**What the exercise asks**
The required result is the exact run of lines beginning at the one containing "https://www.bradbizjack.com/ (655, 2150)" and ending at the last line of the entries.

(Stored records)
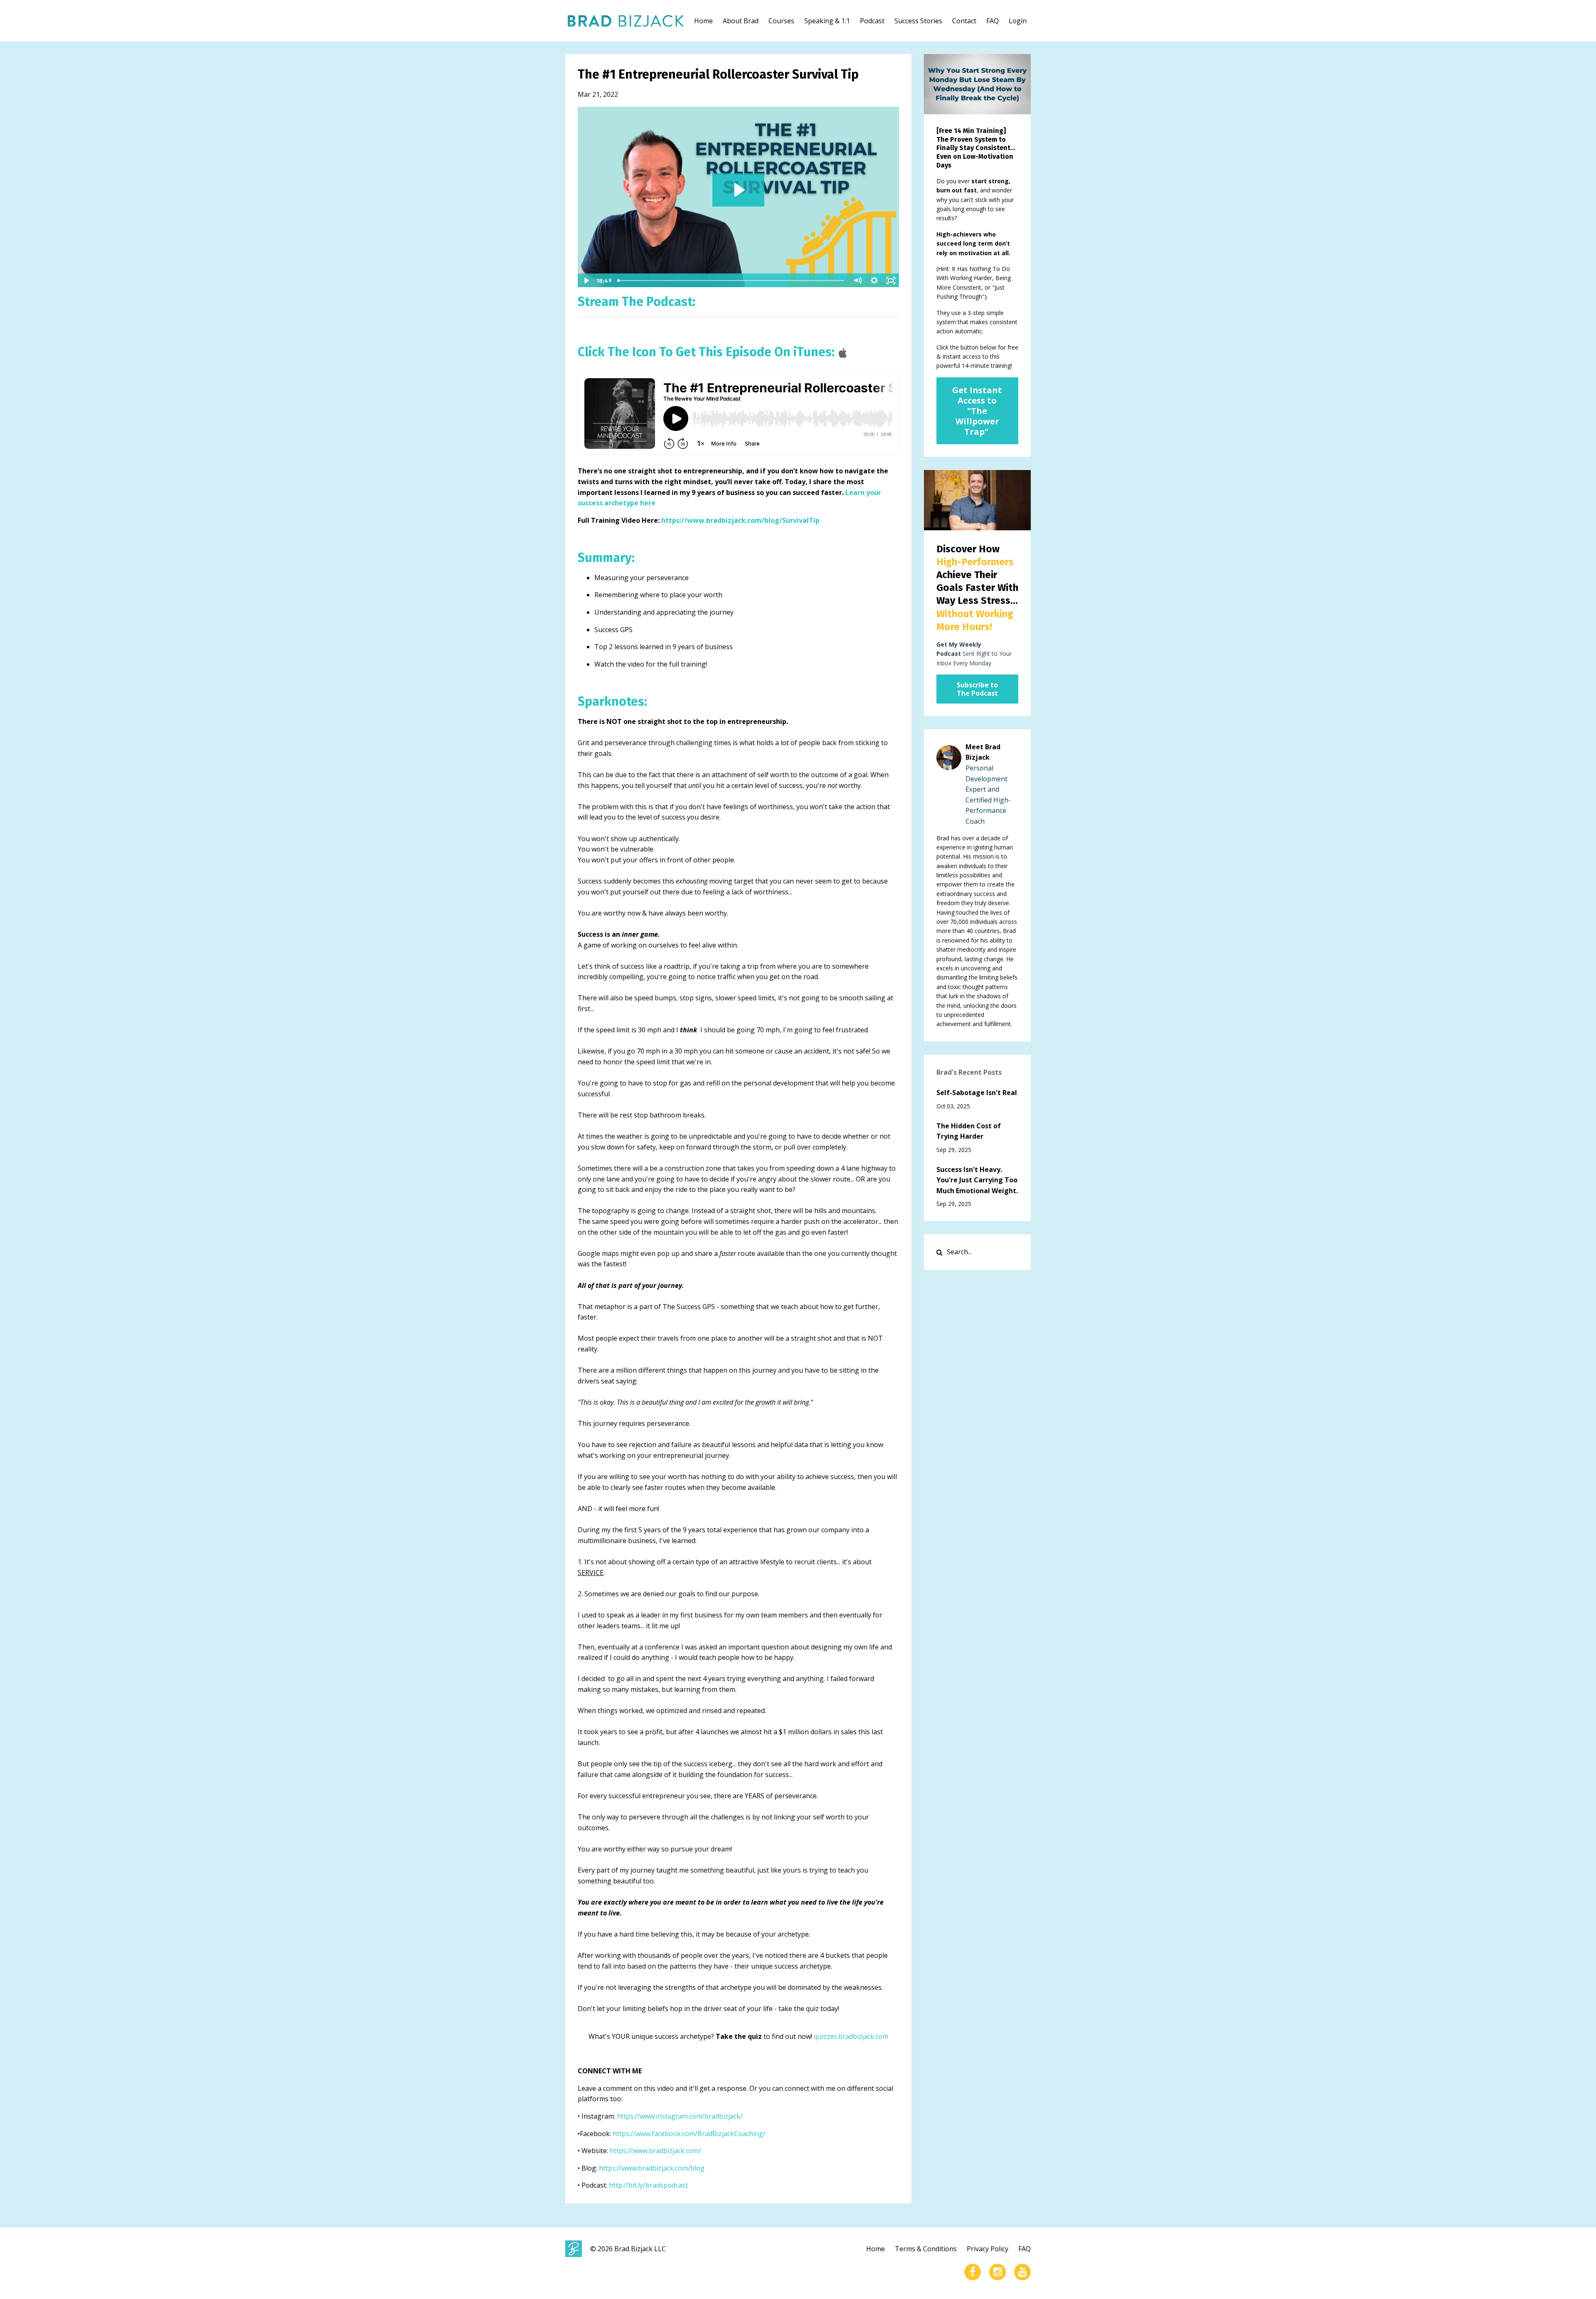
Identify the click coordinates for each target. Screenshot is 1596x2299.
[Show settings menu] (874, 280)
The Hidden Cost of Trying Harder (968, 1131)
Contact (964, 20)
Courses (781, 20)
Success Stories (918, 20)
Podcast (872, 20)
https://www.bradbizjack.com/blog (651, 2168)
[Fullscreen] (891, 280)
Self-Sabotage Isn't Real (976, 1092)
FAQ (992, 20)
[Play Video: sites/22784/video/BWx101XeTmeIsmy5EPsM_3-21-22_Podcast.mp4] (738, 190)
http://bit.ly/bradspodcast (648, 2185)
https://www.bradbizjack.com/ (655, 2150)
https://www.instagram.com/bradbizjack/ (680, 2116)
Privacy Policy (987, 2248)
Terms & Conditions (926, 2248)
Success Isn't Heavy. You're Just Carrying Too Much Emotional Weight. (977, 1180)
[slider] (731, 280)
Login (1018, 20)
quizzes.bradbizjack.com (851, 2036)
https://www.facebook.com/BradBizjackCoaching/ (689, 2133)
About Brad (741, 20)
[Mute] (858, 280)
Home (703, 20)
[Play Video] (585, 280)
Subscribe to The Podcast (977, 689)
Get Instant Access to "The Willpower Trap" (977, 410)
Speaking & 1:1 (827, 20)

**Task result**
https://www.bradbizjack.com/ (655, 2150)
https://www.instagram.com/bradbizjack/ (680, 2116)
Privacy Policy (987, 2248)
Terms & Conditions (926, 2248)
Success Isn't Heavy. You're Just Carrying Too Much Emotional Weight. (977, 1180)
[slider] (731, 280)
Login (1018, 20)
quizzes.bradbizjack.com (851, 2036)
https://www.facebook.com/BradBizjackCoaching/ (689, 2133)
About Brad (741, 20)
[Mute] (858, 280)
Home (703, 20)
[Play Video] (585, 280)
Subscribe to The Podcast (977, 689)
Get Instant Access to "The Willpower Trap" (977, 410)
Speaking & 1:1 (827, 20)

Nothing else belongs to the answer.